The mood in Europe is very mixed just two weeks after the deadline, but no country seems really satisfied. In many places there are problems with the national systems, but even the manufacturers are not yet connected faultlessly everywhere. The pharmacies take a critical view of the new processes and report a need for improvement.
Pharmacies dissatisfied in Germany
Shortly after the implementation, the new system was classified by the pharmacies as fundamentally less problematic, although eleven percent also regarded the start as a disaster. Above all, the handling of the new technology and the processes in connection with the customers were classified as problematic. The Free Pharmacy Association in Germany is now protesting and demanding that the costs be borne. “That is not reasonable”, says Dr. Helma Gröschel, 1st Chairwoman of the Free Pharmacy Association. “Since this control is primarily concerned with prescription drugs, the financial costs must be borne by the state and the health insurance funds,” Gröschel demands. In Germany, however, at least all pharmacies are connected to the system.
Large gaps in UK and France
This is different in UK, where apparently not even half of the pharmacies were connected to the start of the system called SecurMed. The approaching Brexit is causing great uncertainty so that pharmacies are reluctant to invest. In France, on the other hand, the two pharmacy associations FSPF and USPO are arguing about the feasibility of the new processes. They see the pharmacy-patient relationship as being at risk. The fear is that scanning the medicines in front of the patients could make them feel insecure.
Large and small problems in the Netherlands, Norway and Sweden
In Norway, all pharmacies are connected to the system, but it only seems to work in a limited way. In the Netherlands, the system was temporarily unavailable and collapsed completely. In addition, there are problems on the manufacturer side which report problems with the connection to the national system, some cannot send their data to the national system.

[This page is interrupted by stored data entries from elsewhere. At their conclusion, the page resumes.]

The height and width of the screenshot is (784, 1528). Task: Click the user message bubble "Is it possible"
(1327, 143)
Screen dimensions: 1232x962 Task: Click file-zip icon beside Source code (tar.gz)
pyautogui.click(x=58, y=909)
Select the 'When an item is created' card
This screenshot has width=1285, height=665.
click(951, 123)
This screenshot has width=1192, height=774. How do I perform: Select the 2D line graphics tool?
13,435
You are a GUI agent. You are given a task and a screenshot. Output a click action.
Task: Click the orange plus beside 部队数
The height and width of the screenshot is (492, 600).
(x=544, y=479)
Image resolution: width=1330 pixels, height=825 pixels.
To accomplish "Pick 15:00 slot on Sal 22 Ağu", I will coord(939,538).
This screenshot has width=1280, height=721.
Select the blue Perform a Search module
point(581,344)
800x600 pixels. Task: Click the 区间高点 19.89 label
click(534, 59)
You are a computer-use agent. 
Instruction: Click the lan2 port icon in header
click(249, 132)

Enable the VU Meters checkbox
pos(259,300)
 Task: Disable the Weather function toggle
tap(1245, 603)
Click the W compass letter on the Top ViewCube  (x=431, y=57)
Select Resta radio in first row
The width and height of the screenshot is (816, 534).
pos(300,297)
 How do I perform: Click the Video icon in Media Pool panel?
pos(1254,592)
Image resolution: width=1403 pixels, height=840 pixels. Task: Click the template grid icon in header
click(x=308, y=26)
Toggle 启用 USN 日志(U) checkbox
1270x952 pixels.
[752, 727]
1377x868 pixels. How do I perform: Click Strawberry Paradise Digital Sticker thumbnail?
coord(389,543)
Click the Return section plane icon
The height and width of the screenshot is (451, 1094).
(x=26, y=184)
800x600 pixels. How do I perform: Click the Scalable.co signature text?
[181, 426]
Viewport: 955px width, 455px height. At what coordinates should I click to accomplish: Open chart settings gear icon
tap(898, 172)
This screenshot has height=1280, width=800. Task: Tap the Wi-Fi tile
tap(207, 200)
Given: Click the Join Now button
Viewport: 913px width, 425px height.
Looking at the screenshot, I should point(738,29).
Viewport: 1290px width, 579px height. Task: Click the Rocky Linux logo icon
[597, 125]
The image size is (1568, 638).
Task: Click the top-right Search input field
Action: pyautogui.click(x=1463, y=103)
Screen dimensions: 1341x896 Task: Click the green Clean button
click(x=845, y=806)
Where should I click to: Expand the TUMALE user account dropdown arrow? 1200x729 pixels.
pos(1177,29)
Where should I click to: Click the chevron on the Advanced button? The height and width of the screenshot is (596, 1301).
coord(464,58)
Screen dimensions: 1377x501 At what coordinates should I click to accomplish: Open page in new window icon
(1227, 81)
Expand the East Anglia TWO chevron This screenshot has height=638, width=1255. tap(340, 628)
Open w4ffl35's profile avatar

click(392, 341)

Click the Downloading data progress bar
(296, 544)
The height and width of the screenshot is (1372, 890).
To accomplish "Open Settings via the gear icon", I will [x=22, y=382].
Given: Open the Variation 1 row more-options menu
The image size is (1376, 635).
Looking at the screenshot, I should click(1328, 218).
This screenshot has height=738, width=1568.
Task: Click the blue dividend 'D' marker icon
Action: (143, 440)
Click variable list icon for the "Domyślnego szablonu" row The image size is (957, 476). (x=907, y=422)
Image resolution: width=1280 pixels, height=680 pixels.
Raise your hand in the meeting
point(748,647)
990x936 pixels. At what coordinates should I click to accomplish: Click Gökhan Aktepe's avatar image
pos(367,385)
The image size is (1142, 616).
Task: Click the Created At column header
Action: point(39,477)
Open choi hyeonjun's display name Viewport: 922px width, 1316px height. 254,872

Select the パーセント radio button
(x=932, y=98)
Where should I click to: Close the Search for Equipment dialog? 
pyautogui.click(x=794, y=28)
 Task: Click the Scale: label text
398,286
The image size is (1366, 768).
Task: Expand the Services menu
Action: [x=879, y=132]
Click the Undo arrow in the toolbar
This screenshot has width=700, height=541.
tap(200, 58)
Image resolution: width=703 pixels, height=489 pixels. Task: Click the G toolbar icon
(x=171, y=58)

Stabilisation periods in Austria, Ireland and Finland
In anticipation of such problems, Austria, Ireland, Finland and Norway have opted for a soft start, and the EMVO also recommends a so-called stabilisation period. Error messages are checked, but the packaging should still be delivered – unless the pharmacy also sees a suspicion of counterfeiting. The countries have set the stabilisation period at three to six months, in the meantime improvements are to be made based on the problems, after which the systems are to run faultlessly. The EMVO cites missing or incorrect data records, the scanning of non-serialised packaging, incorrect handling and the similarity of the codes on “Indian” packaging to the European 2D Data matrix code as possible sources of error.